Il n’y a aucune cause connue pour le syndrome de Freeman-Sheldon; Cependant, dans la majorité des cas, il se produit en raison de la mutation aléatoire dans les gènes sans cause connue.
Dans certains cas, cette condition est héritée comme un caractère autosomique dominant, ce qui signifie que l’hérédité d’un des gènes défectueux de tout parent est assez bon pour qu’un enfant développe le syndrome de Freeman-Sheldon. Mutation dans le gène MYH3 est censé être responsable du développement du syndrome de Freeman-Sheldon.
Quels sont les symptômes du syndrome de Freeman-Sheldon?
Les caractéristiques de présentation classiques du syndrome de Freeman-Sheldon sont des anomalies visibles des zones craniofaciales. Il existe également des défauts visibles des mains et des pieds associés au syndrome de Freeman-Sheldon. Les symptômes peuvent varier d’un individu à l’autre.
Les enfants atteints du syndrome de Freeman-Sheldon auront tendance à avoir des dents mal alignées avec un encombrement anormal. Ils auront aussi une langue anormalement petite. En outre, les enfants atteints du syndrome de Freeman-Sheldon auront un discours nasal en raison du mouvement limité du palais mou.
Il peut également y avoir d’autres malformations de la bouche et de la mâchoire entraînant une diminution de la capacité de l’enfant à téter, des vomissements fréquents, une dysphagie qui empêchera l’enfant de prendre suffisamment de poids en fonction de son âge, et ont également des difficultés respiratoires.
Les anomalies oculaires sous forme de fissures palpébrales et de ptosis sont également l’une des caractéristiques du syndrome de Freeman-Sheldon. Le pied bot est également l’une des déformations squelettiques observées chez les enfants atteints du syndrome de Freeman-Sheldon, de même que la cyphoscoliose et les contractures de multiples articulations, y compris les genoux et les épaules, qui entraînent un mouvement inadéquat dans ces zones.
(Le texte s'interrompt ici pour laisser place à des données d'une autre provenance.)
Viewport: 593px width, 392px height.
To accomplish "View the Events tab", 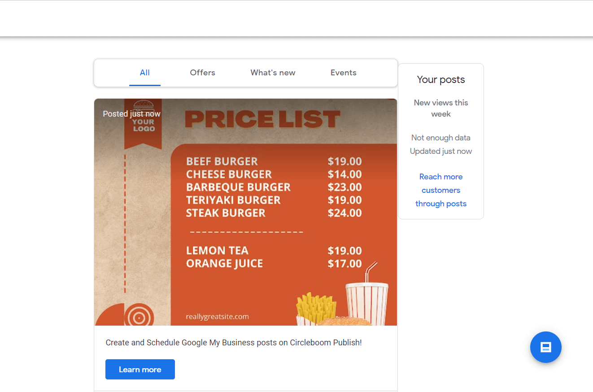I will pos(343,72).
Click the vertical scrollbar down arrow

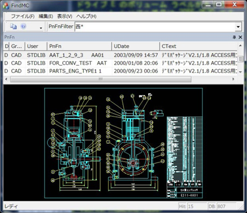241,72
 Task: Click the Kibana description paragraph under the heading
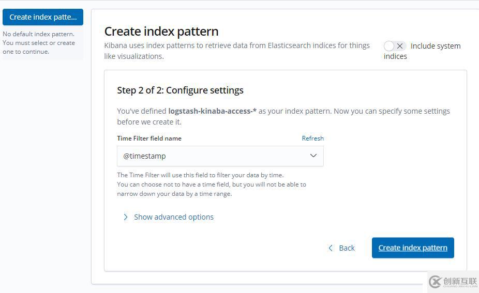(237, 51)
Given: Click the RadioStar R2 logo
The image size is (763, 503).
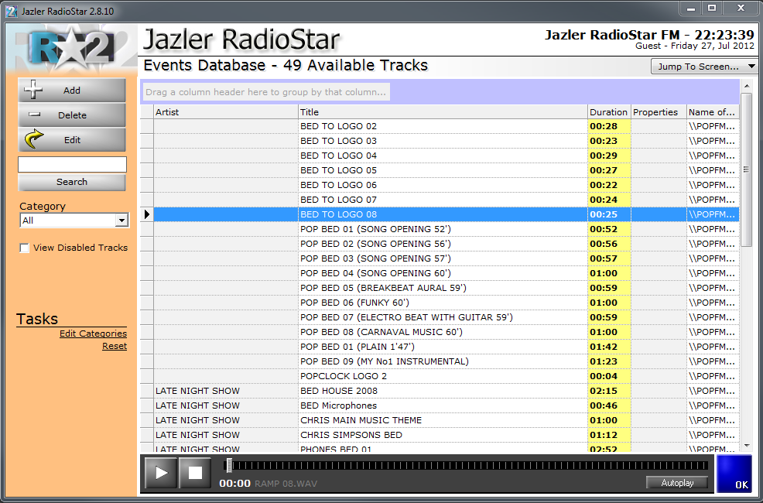Looking at the screenshot, I should [x=71, y=48].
Comment le syndrome de Freeman-Sheldon est-il diagnostiqué?
Pour diagnostiquer le syndrome de Freeman-Sheldon, le médecin traitant effectuera une prise d’antécédents détaillée et effectuera un examen physique approfondi qui montrera les caractéristiques du syndrome de Freeman-Sheldon.
De plus, des études radiologiques avancées sous forme de tomodensitométrie et d’IRM peuvent être réalisées pour vérifier l’étendue de la déformation dans les zones craniofaciales et les déformations des membres inférieurs.
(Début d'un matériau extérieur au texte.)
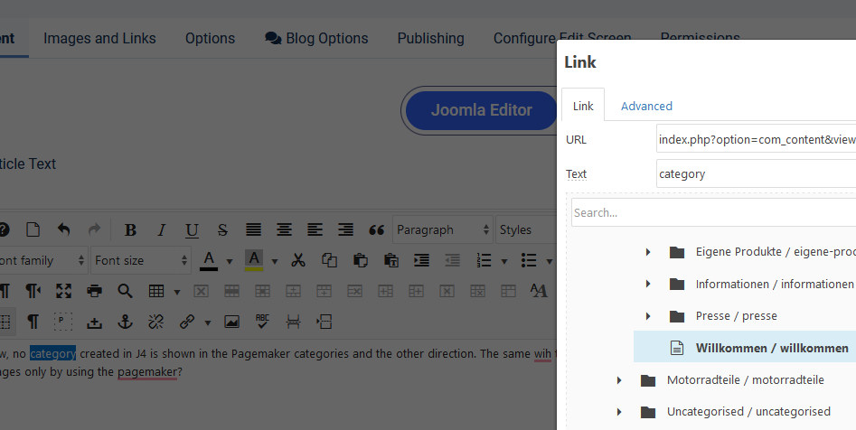This screenshot has width=856, height=430.
Task: Toggle underline formatting
Action: pyautogui.click(x=192, y=230)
Puisque les symptômes du syndrome de Freeman-Sheldon diffèrent d’un individu à l’autre, certaines déformations peuvent ne pas être évidentes au moment de l’examen chez certains patients.
Un test spécialisé sous forme d’EMG ou d’électromyographie sera réalisé pour vérifier l’état des muscles. Dans certains cas, une biopsie tissulaire peut également être réalisée pour confirmer le diagnostic du syndrome de Freeman-Sheldon.
Comment le syndrome de Freeman-Sheldon est-il traité?
Il n’y a pas de remède pour le syndrome de Freeman-Sheldon et le traitement est essentiellement symptomatique et de soutien. Le traitement nécessite un effort multidisciplinaire de la part d’une équipe de spécialistes comprenant des pédiatres, des orthopédistes, des neurologues, des neurochirurgiens, des dentistes et des ophtalmologistes qui s’assoiront ensemble et formuleront un plan de traitement qui conviendra le mieux à l’enfant atteint.
Une intervention chirurgicale peut être nécessaire pour corriger certaines malformations squelettiques et la déformation de la bouche lorsque la bouche apparaît anormalement petite. Ceci est nécessaire parce que si la bouche ne peut pas être étendue, les problèmes avec les dents ne pourront pas être résolus.
L’orthophonie peut être impliquée pour améliorer les problèmes d’élocution et de déglutition. Comme indiqué, une intervention chirurgicale peut être nécessaire pour traiter des conditions telles que les pieds-bots, d’autres déformations craniofaciales et des anomalies des mains et des pieds.
Une thérapie physique agressive peut améliorer la capacité de l’enfant à marcher sans aide et rendre l’enfant plus indépendant. Il est fortement recommandé que le traitement commence dès que le diagnostic est confirmé afin d’obtenir les meilleurs résultats possibles pour l’enfant souffrant du syndrome de Freeman-Sheldon.